AIM OF THE TASK: Among the lines below, how many have the string "button" in them? Only the number is wanted.
:: SUPPLIED MATERIAL
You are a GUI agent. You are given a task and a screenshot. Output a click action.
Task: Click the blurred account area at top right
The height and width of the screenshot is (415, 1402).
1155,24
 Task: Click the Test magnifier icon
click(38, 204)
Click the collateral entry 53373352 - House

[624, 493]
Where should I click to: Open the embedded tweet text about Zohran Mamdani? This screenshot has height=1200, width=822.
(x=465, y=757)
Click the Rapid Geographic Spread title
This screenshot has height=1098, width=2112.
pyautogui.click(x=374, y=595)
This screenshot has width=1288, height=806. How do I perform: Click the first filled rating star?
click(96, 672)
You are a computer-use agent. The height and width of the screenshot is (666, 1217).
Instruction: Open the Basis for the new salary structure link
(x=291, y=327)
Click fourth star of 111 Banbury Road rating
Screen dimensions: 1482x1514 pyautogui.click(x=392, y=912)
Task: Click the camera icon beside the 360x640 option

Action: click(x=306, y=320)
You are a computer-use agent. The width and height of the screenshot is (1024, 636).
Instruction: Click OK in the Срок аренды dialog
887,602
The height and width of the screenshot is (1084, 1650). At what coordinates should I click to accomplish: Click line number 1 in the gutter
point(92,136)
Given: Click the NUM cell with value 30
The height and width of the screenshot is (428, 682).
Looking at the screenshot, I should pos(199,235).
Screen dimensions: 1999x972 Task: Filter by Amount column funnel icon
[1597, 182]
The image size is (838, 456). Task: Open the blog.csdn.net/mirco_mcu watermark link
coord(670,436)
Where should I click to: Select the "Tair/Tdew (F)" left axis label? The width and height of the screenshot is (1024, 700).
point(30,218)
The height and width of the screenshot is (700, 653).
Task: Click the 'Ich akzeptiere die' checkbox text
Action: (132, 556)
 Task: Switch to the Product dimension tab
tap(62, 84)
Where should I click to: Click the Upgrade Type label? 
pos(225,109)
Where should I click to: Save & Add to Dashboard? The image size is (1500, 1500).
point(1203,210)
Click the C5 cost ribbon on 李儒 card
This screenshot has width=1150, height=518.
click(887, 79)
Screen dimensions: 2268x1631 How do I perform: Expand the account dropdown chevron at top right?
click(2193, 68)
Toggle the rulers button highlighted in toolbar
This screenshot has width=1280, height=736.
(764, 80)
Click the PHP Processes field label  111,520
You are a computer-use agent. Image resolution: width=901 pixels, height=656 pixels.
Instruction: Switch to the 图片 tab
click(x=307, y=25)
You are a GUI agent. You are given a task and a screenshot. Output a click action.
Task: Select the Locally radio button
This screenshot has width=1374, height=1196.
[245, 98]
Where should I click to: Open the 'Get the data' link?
::::
TASK RESULT: 2